▶ _What needs to be done_
Restate word for word the entries below, starting with the line with "Where should I click to: Open the Plates" and continuing through the line with "The width and height of the screenshot is (700, 578).". Include both of those lines and no others.

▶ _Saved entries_
Segment Open
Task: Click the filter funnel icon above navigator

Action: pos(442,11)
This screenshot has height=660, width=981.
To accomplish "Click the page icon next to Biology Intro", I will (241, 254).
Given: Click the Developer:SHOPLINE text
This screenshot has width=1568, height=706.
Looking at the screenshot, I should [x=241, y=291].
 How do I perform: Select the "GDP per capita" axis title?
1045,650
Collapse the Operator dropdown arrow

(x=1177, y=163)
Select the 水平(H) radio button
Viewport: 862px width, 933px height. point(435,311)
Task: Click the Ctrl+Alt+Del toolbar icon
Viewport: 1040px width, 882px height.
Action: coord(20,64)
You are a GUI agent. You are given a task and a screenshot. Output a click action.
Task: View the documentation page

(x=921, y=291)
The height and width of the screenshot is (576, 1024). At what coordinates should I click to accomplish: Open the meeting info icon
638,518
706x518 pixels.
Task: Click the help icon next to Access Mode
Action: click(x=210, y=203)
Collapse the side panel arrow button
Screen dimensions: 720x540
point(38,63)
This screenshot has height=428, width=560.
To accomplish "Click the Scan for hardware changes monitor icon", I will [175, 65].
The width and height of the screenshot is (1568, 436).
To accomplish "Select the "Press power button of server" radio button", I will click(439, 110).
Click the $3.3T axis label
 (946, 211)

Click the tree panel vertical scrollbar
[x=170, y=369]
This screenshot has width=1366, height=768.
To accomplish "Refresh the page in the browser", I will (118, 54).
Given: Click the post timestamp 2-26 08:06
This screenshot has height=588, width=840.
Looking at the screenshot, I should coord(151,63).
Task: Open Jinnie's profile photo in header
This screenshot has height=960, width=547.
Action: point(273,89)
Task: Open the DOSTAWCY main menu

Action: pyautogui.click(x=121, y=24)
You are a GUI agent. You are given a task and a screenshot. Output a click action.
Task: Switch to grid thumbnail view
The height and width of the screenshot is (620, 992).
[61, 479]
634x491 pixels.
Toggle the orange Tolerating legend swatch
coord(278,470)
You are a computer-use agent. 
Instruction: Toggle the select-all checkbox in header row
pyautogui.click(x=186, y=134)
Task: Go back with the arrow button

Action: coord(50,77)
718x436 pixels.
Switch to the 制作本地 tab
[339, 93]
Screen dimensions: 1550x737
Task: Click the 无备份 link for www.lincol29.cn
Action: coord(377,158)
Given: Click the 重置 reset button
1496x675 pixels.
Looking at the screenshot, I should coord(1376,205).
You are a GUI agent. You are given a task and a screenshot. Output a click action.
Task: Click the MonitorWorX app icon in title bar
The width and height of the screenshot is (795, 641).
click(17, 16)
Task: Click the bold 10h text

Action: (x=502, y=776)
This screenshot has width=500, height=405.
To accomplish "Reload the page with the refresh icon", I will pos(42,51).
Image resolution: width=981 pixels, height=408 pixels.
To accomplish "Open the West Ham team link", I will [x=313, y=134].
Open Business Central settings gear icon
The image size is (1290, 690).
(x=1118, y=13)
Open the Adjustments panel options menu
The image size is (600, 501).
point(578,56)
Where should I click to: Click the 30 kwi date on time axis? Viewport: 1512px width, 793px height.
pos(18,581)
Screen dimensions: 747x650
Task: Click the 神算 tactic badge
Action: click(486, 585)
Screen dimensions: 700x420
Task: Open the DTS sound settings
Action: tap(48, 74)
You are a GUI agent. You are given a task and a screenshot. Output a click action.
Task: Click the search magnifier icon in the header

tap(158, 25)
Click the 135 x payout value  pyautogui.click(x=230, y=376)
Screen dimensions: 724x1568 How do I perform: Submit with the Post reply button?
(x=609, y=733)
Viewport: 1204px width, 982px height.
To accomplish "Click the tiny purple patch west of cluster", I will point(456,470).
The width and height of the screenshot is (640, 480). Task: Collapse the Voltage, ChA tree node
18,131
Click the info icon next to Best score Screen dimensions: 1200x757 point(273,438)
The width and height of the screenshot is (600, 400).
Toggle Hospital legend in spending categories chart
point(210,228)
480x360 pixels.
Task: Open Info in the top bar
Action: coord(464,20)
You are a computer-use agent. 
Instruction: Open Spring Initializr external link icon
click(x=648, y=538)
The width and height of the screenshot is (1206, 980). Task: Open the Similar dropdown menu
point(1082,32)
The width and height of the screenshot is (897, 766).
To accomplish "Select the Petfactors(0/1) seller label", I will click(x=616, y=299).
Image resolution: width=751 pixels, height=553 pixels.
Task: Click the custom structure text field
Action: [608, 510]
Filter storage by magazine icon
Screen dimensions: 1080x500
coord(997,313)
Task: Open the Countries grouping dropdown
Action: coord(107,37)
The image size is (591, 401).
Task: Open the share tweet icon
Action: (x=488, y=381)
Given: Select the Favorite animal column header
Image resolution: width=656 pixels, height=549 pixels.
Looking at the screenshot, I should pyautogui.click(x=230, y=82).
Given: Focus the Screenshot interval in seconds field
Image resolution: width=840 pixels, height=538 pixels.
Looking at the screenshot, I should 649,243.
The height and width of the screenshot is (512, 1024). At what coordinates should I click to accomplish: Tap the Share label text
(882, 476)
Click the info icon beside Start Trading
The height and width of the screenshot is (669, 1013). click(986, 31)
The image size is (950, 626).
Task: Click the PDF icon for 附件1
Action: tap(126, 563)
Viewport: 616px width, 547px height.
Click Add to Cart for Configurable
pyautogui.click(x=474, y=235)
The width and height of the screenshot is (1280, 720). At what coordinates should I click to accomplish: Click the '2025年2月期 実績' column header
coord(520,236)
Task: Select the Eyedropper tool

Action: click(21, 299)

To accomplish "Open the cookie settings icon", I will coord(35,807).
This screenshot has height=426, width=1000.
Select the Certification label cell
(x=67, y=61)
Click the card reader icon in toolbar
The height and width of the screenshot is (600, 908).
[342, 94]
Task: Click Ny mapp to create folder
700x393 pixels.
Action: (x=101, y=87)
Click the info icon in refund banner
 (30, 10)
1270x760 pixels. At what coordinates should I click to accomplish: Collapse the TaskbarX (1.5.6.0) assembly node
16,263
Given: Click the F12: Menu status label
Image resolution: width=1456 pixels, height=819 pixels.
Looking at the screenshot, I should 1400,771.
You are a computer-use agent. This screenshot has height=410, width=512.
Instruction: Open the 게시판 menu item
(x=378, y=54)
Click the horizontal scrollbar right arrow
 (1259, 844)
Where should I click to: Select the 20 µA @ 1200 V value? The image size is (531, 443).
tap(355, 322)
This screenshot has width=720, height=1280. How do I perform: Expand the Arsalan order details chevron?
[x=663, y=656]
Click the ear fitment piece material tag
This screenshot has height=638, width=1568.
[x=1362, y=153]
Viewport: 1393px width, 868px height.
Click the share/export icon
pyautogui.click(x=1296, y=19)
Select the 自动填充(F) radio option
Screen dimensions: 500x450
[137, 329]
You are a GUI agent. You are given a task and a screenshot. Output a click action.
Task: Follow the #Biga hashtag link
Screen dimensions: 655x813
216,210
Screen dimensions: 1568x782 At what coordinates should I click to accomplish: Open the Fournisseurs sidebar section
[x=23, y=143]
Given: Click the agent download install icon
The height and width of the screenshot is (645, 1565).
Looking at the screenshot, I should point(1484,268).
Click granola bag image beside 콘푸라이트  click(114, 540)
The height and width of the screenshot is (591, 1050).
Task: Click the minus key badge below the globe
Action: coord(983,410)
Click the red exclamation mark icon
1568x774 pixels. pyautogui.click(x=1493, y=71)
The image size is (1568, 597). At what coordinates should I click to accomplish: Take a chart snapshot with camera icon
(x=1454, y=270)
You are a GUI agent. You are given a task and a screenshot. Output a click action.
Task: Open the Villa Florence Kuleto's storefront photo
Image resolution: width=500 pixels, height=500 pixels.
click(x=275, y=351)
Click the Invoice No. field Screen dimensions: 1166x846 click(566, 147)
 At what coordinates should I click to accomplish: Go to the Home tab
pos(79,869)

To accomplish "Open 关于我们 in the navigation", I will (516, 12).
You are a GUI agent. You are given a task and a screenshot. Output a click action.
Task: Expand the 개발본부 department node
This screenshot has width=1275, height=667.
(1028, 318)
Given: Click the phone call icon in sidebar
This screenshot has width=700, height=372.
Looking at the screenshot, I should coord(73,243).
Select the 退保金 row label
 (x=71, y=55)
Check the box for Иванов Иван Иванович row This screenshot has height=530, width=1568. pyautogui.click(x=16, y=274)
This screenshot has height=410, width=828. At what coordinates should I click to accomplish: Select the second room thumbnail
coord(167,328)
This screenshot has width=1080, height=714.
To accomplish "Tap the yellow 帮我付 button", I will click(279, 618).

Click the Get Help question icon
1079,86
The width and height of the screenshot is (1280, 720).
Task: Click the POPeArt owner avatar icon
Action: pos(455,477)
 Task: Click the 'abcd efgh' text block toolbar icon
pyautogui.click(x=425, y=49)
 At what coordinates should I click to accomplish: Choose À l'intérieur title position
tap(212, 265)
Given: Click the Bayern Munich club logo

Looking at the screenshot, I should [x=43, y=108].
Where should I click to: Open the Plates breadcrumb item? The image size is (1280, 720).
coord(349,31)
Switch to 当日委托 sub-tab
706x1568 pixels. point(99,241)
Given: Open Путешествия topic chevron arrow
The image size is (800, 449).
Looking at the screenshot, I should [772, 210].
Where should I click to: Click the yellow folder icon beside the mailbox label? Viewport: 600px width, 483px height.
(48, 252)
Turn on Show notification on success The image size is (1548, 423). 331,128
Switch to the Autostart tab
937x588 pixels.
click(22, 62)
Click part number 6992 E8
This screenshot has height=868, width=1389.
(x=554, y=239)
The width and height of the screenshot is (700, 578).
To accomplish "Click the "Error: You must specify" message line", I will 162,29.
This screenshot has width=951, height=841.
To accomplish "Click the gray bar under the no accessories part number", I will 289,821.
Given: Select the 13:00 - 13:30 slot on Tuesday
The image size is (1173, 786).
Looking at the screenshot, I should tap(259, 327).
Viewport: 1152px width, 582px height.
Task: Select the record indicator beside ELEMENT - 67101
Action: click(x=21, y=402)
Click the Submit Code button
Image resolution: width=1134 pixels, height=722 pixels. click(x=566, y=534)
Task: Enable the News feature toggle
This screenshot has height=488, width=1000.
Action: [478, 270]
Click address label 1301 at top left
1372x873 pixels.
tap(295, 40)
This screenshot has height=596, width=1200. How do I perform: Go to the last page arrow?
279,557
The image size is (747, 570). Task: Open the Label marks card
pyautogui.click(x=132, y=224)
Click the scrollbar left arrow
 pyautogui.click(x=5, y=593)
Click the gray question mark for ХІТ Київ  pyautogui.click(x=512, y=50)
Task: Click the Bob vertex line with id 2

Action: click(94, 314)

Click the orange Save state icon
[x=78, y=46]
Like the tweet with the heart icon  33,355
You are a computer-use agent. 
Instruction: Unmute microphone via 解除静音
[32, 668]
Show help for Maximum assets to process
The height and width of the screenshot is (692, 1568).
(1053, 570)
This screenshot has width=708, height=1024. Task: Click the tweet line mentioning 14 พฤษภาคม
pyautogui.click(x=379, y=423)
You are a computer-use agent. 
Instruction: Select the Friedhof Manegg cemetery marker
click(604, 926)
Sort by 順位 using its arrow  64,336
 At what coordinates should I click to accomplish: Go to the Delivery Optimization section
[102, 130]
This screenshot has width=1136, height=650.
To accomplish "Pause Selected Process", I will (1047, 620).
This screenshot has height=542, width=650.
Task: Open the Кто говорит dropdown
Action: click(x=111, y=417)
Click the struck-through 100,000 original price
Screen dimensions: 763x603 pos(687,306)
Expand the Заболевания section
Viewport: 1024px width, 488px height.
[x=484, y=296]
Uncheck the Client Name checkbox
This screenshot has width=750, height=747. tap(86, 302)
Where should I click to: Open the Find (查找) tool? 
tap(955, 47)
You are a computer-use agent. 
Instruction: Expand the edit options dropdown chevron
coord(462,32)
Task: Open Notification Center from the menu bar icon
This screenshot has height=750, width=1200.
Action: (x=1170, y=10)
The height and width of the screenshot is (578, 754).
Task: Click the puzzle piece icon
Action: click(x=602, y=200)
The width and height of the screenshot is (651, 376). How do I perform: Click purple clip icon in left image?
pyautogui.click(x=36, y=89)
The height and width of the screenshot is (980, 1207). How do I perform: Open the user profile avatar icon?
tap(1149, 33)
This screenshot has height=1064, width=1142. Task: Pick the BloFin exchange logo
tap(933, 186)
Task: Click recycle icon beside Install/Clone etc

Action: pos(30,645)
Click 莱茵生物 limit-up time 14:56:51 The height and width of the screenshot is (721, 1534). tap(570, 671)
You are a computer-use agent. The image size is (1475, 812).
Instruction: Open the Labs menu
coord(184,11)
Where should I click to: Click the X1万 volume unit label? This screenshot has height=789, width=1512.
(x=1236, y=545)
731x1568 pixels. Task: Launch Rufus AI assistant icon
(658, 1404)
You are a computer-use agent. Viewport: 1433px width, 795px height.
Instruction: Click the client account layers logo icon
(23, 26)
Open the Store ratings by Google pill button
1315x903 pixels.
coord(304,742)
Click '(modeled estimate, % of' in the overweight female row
Segment Closed
▶ _Problem solution_
Where should I click to: Open the Plates breadcrumb item? The image size is (1280, 720).
coord(349,31)
Switch to 当日委托 sub-tab
706x1568 pixels. point(99,241)
Given: Open Путешествия topic chevron arrow
The image size is (800, 449).
Looking at the screenshot, I should [772, 210].
Where should I click to: Click the yellow folder icon beside the mailbox label? Viewport: 600px width, 483px height.
(48, 252)
Turn on Show notification on success The image size is (1548, 423). 331,128
Switch to the Autostart tab
937x588 pixels.
click(22, 62)
Click part number 6992 E8
This screenshot has height=868, width=1389.
(x=554, y=239)
The width and height of the screenshot is (700, 578).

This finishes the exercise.